Published by Dan D'Amico | June 29, 2026, | Categories: Infrastructure, Flooding


The Westchester County Executive's proposed 2026 capital budget includes 9 million dollars in new funding for flood mitigation projects countywide, with 4 million dollars of that specifically earmarked for the Lake Isle Dam in Eastchester. That leaves roughly 5 million dollars in new flood funding spread across the rest of the county, including Yonkers.


Is that enough for District 16?


I do not believe it is, and here is why. The Yonkers Joint Wastewater Treatment Facility alone is receiving 150 million dollars for electrical upgrades and 35 million dollars for solids handling improvements under this same capital budget. That investment is necessary and I support it. But it tells you something important: when the county wants to fund a major infrastructure priority, it can move tens of millions of dollars quickly. Flood mitigation specifically for residential streets in District 16 has not received that same scale of urgency.

Politicians speaking on Warburton Ave after Hurricane Ida, 4 years later nothing has been done to mitigate the flooding that caused devastation for residents along the Warburton Ave corridor.
Politicians speaking on Warburton Ave after Hurricane Ida, 4 years later nothing has been done to mitigate the flooding that caused devastation for residents along the Warburton Ave corridor.
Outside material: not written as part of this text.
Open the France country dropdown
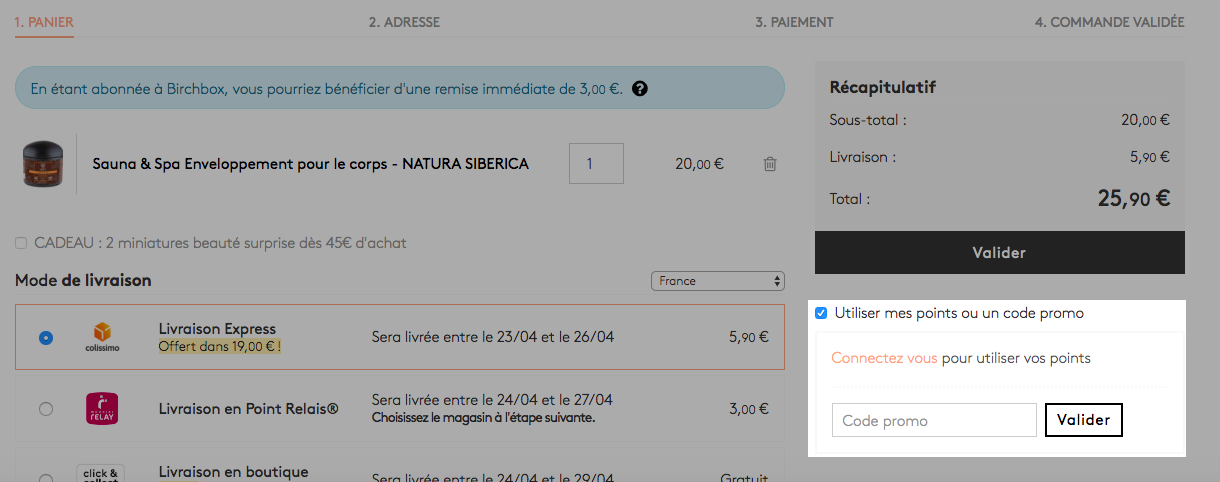The image size is (1220, 482). (717, 281)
What is actually happening to homes in District 16?


Families on streets near the Warburton Avenue corridor have dealt with recurring flooding for years. The county's Flood Disclosure Law now requires landlords to tell tenants if a property has a flood history. That is useful information. It is not a fix.


What would I do differently?


I will push for a District 16-specific flood mitigation request, backed by a formal engineering study, submitted directly into the county capital budget process. I will demand the county show exactly how the 9 million dollars in new flood funding is allocated by district, not just by county-wide total. Residents deserve to know whether their street is in line for help or whether they are being asked to wait again.